GridStar.ID - Perlakuan tak beradab dilakukan seorang guru pesantren terhadap 12 santriwati yang di Bandung.
Guru pesantren bernama Herry Wiryawan tega melakukan pemerkosaan terhadap 12 murid perempuannya hingga para korban hamil dan memiliki anak.
Ulah bejat tersebut sudah dilakukan Herry Wiryawan sejak tahun 2016 lalu hingga 2021.
"Korbannya 12 anak, yang melahirkan 8, yang tengah hamil 2," kata Dodi Gazali, Kepala Seksi Penerangan Hukum Kejaksaan Tinggi Jawa Barat dikutip dari Kompas.com pada Rabu (08/12).
Menurut Kejaksaan Tinggi Jawa Barat, bayi yang dilahirkan itu berjumlah sembilan orang dari empat santriwati.
Namun keterangan dari Pusat Pelayanan Terpadu Pemberdayaan Perempuan dan Anak (P2TP2A) Garut menyebutkan, dari 12 korban perkosaan, telah lahir delapan bayi dari tujuh korban.
Salah satu korban bahkan telah memiliki dua anak dari perbuatan Herry.
Tak sampai di sana Herry juga memanfaatkan anak-anak yang lahir itu untuk meminta sumbangan.
Mereka diakui sebagai anak yatim piatu untuk meminta sumbangan.
Mirisnya lagi, Herry Wiryawan tega memaksa para korban untuk menjadi kuli bangunan saat proses pembangunan gedung pesantren.
"Program Indonesia Pintar (PIP) untuk para korban juga diambil pelaku. Salah satu saksi memberikan keterangan bahwa ponpes mendapatkan dana BOS yang penggunaannya tidak jelas, serta para korban dipaksa dan dipekerjakan sebagai kuli bangunan saat membangun gedung pesantren di daerah Cibiru," kata Livia Istania DF Iskandar yang merupakan Wakil Ketua Lembaga Perlindungan Saksi dan Korban (LPSK).

*Daftar Catatan*
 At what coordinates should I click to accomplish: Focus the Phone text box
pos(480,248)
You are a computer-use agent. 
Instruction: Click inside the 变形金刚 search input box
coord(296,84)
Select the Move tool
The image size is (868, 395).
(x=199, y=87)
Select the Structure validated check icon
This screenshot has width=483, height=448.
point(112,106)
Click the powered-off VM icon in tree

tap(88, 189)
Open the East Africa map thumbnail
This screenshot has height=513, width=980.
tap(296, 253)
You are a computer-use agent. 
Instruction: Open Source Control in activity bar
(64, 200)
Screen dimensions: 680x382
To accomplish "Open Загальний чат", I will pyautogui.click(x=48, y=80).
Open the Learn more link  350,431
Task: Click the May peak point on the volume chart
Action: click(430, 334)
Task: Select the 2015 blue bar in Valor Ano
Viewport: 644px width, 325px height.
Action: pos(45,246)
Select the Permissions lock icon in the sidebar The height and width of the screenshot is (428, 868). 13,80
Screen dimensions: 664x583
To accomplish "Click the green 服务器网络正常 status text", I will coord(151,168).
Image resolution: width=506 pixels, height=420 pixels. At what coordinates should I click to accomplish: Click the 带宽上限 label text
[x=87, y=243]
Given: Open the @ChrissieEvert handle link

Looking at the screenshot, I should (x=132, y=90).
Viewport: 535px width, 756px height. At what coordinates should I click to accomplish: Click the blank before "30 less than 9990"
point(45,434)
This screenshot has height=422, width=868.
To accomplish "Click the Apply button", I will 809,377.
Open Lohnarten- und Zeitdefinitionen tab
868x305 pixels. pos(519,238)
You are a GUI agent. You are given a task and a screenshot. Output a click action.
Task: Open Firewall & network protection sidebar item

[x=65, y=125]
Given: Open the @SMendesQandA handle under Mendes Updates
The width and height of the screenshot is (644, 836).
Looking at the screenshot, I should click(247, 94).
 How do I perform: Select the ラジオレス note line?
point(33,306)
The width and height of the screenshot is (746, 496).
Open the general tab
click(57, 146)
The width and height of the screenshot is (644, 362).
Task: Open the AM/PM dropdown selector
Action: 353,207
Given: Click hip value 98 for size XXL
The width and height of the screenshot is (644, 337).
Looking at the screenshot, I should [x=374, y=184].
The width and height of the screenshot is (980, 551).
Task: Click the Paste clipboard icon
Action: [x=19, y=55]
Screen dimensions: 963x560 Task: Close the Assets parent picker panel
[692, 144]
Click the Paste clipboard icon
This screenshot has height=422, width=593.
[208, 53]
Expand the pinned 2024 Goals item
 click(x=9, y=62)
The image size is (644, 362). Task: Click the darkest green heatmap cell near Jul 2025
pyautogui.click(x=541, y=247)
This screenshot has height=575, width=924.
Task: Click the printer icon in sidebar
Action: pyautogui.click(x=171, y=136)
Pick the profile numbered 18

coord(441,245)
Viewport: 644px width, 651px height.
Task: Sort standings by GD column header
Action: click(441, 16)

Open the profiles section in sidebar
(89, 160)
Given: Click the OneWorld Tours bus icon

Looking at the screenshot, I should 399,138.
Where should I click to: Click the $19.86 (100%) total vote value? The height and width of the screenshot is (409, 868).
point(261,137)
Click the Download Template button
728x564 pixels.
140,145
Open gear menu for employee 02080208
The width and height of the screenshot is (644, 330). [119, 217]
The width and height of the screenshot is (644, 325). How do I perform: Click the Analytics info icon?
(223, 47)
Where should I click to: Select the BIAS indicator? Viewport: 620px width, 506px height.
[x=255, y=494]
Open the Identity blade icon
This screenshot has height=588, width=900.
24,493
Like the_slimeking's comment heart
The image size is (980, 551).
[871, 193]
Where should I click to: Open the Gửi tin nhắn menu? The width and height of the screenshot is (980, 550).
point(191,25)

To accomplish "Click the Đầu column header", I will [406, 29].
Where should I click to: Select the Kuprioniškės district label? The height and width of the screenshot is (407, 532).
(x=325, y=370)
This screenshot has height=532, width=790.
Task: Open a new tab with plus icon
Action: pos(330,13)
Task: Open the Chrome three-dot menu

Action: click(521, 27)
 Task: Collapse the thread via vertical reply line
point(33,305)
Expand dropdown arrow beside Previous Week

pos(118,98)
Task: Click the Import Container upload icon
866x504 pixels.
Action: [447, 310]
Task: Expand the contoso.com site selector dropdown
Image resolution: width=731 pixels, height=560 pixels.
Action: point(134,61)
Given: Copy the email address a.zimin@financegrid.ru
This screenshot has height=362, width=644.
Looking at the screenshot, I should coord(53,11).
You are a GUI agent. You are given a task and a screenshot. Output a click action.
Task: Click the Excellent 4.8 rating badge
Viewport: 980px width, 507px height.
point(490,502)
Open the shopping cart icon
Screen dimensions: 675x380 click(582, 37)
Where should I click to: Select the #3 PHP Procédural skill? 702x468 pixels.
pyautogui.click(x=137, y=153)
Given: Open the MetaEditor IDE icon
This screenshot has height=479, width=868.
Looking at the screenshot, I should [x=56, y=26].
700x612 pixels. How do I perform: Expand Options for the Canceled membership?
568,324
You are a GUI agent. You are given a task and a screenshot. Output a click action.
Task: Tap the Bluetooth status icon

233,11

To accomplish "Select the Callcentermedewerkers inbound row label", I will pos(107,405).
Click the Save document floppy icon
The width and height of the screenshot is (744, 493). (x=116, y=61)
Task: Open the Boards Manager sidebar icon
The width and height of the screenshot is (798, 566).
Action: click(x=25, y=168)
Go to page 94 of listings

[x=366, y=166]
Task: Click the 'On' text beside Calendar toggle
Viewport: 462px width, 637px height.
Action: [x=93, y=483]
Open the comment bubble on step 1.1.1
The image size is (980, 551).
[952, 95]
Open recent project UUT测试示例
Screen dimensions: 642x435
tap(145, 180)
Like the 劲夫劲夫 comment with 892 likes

*Soal Latihan*
Bisakah Anda menuliskan kembali bagian teks bacaan tentang guru pesantren di Bandung, mulai dari "Tak sampai di" dan berakhir pada "pembangunan gedung pesantren.", dengan mengganti "sumbangan" menjadi "donasi"? Catatan di atas tidak perlu dipakai.

*Jawaban Soal*
Tak sampai di sana Herry juga memanfaatkan anak-anak yang lahir itu untuk meminta donasi.
Mereka diakui sebagai anak yatim piatu untuk meminta donasi.
Mirisnya lagi, Herry Wiryawan tega memaksa para korban untuk menjadi kuli bangunan saat proses pembangunan gedung pesantren.